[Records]
- - - -
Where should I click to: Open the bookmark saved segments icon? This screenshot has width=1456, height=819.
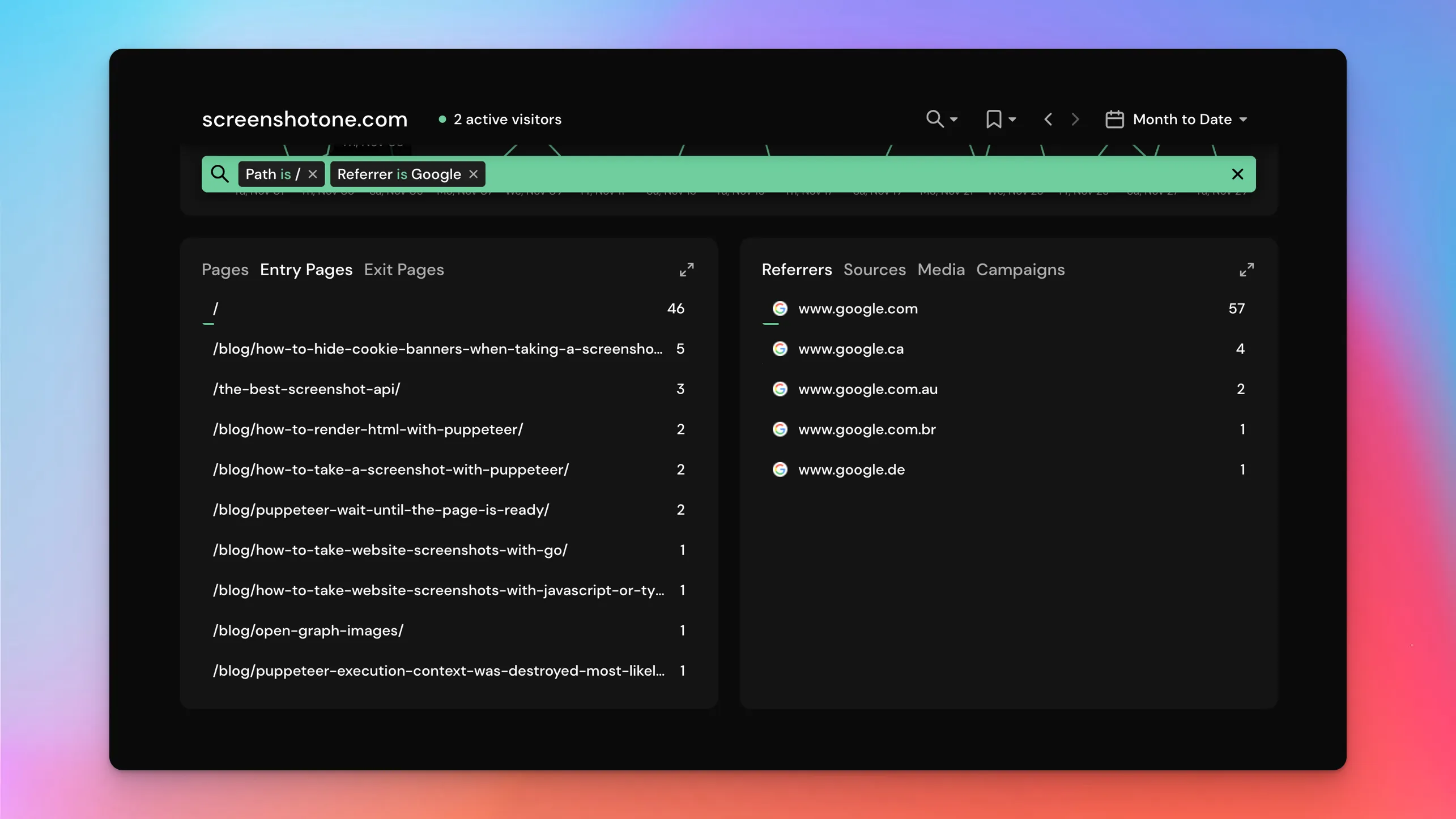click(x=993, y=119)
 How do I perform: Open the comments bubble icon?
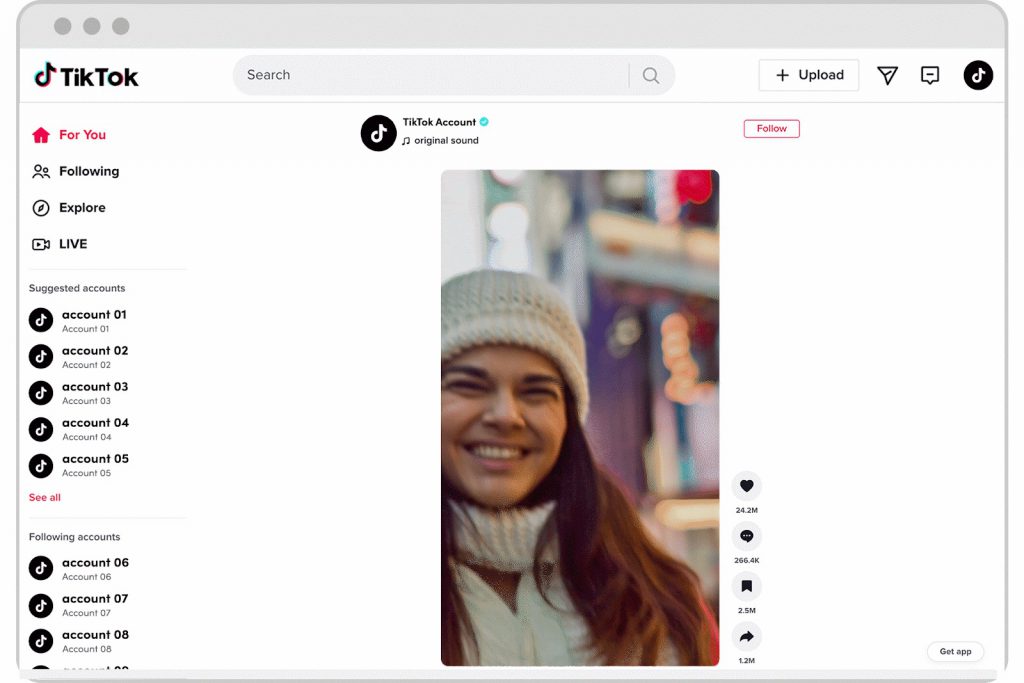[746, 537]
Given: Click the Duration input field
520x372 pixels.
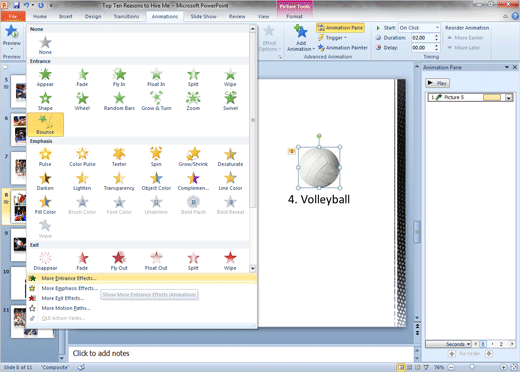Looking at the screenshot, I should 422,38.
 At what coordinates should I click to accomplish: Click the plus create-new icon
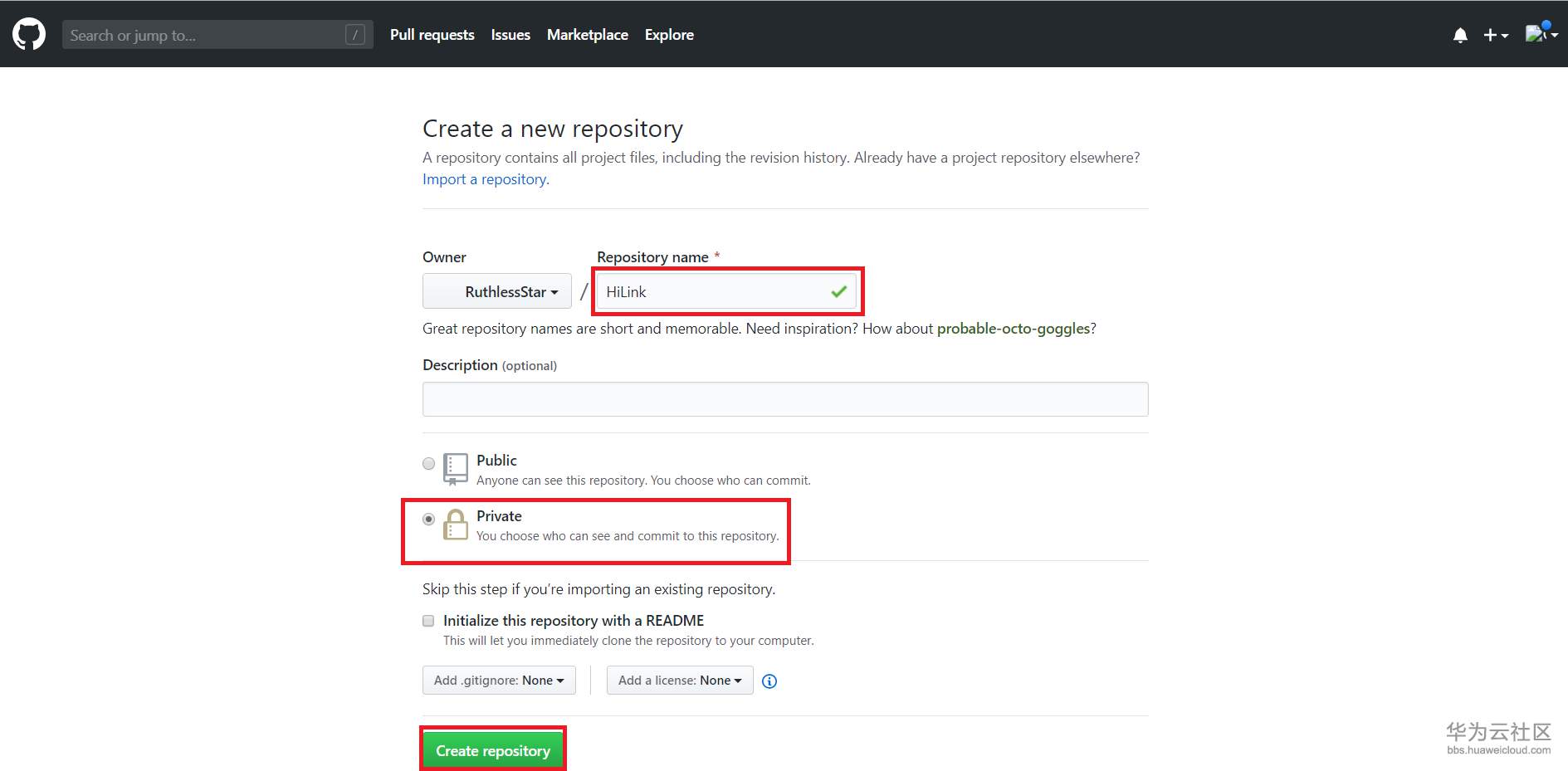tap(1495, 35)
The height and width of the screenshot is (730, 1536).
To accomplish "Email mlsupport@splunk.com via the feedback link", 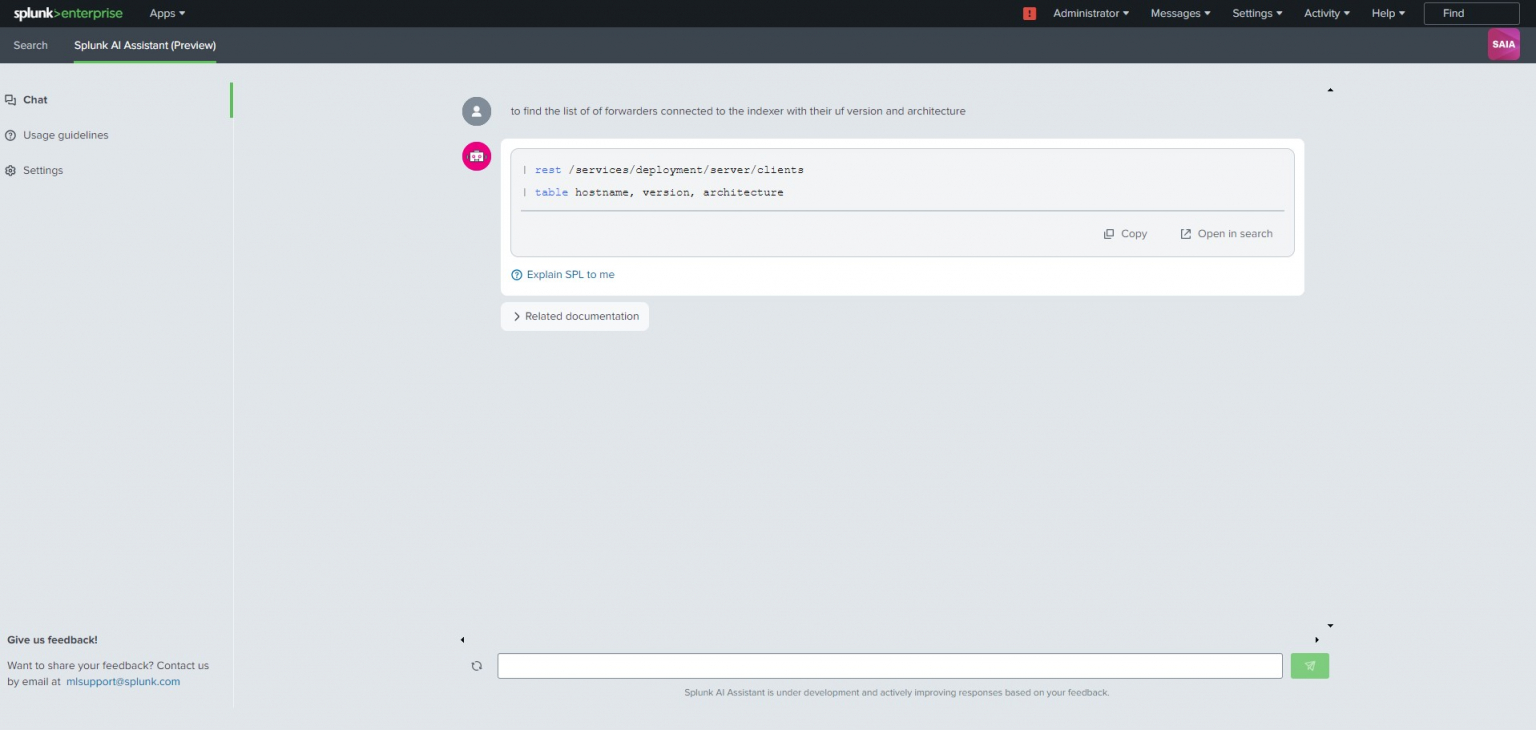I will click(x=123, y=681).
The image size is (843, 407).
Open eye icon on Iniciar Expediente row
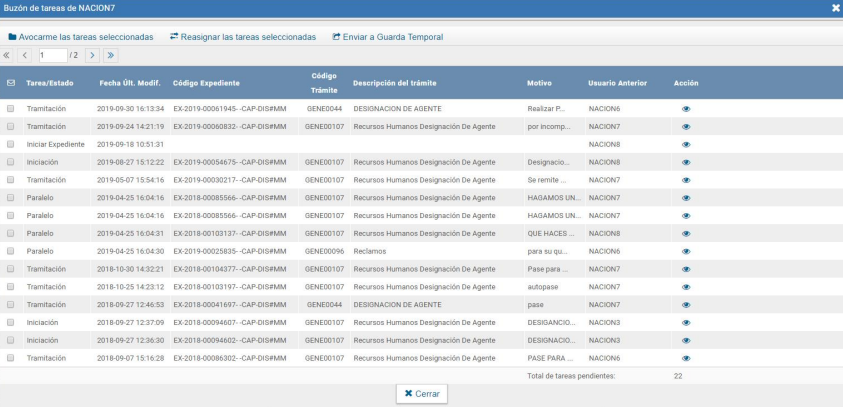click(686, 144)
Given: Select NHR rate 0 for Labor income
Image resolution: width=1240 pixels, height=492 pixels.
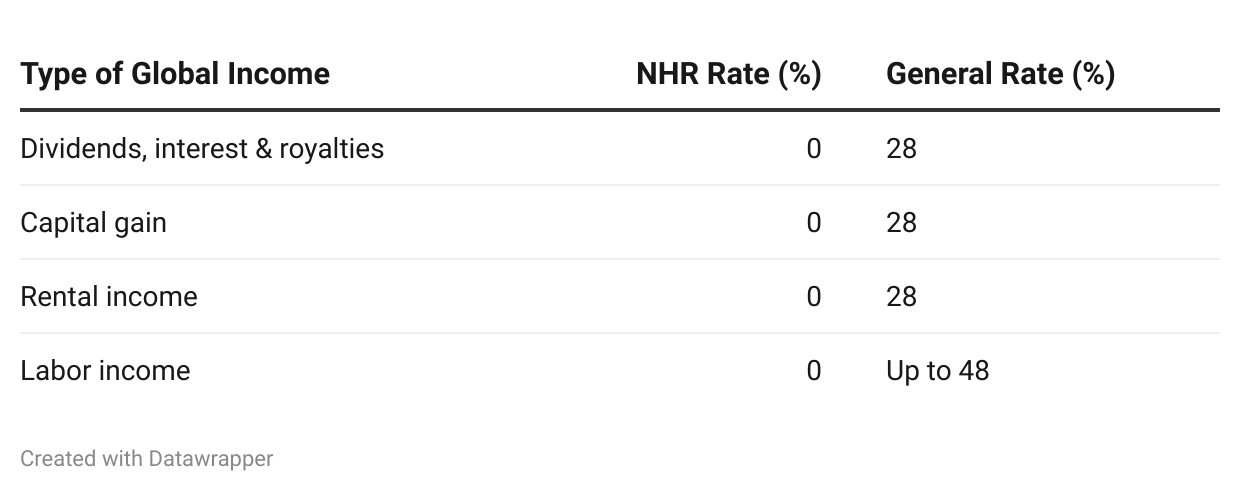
- - - -
**Goal**: Copy the listing word for word from the line with "Given: Select NHR rate 0 for Labor income" through the end of the listing, leaving out the pictures.

**Written solution**:
Given: Select NHR rate 0 for Labor income
Image resolution: width=1240 pixels, height=492 pixels.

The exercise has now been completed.